XnView (desktop): Has a contact-sheet feature for video files; free, desktop install.

Frequently Asked Questions

Is this thumbnail grid generator really free?+
Yes — completely free, no watermark, no time limits, no signup. The site is supported by ads elsewhere; the tool is unrestricted.
What's the difference between this and the Video Frame Extractor?+
Frame Extractor exports each frame as a separate PNG/JPG file in a zip. This tool tiles frames into a single composite image — useful when you want one preview image instead of N separate frames.
Are my videos uploaded anywhere?+
No. FFmpeg.wasm runs entirely in your browser. The 32MB engine downloads once and caches; after that, the tool works fully offline.

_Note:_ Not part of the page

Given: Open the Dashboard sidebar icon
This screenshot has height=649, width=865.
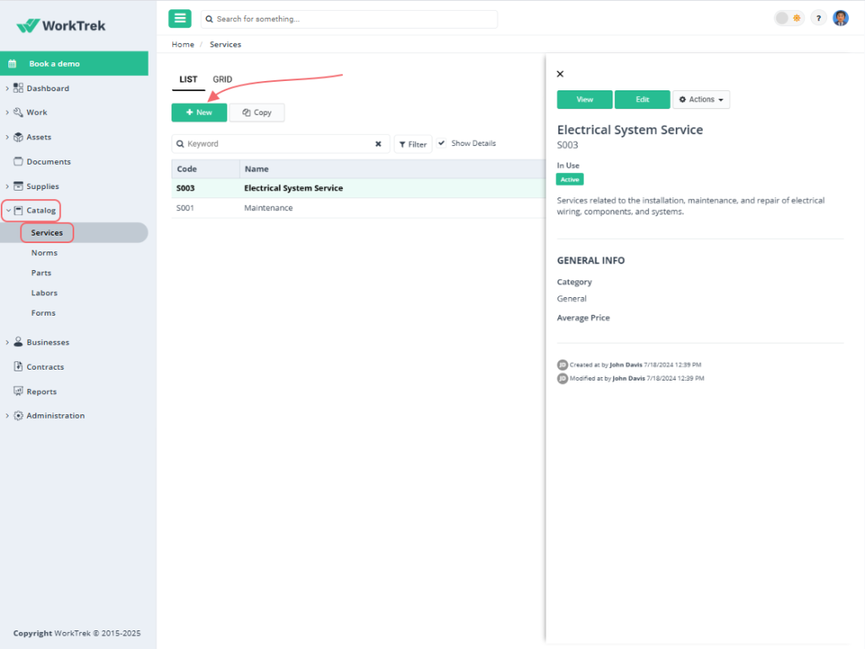Looking at the screenshot, I should 18,88.
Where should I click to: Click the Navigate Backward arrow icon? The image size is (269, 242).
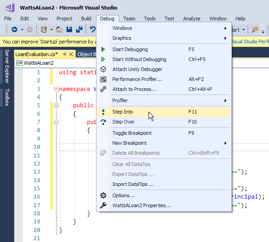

What's the largest grid I can generate?+
The tool caps at 100 thumbnails (e.g., 10×10) to keep browser memory in check. For larger sheets, split the video first using the Video Trimmer and process segments separately, or use a desktop FFmpeg install.
Can I add timestamps to each thumbnail?+
Yes — the 'Timestamps' option burns the timestamp (HH:MM:SS) into each thumbnail at the bottom-right corner. Font size is auto-scaled based on the thumbnail width.
JPG or PNG — which should I pick?+
JPG produces smaller files (good for embedding in markdown, sharing on forums, attaching to email). PNG preserves text overlays sharply and supports transparency (good for documentation and archives). For a 4×4 grid of 320px thumbnails, JPG is typically 250–500KB; PNG is 1–3MB.
Does the source video stay on my device?+
Yes. Everything — frame extraction, tiling, and final export — runs locally.
What's the underlying engine and license?+
FFmpeg.wasm v0.12.x with @ffmpeg/core v0.12.6 (tile, scale, drawtext filters built in). FFmpeg itself is LGPL-licensed; the wasm wrapper is MIT.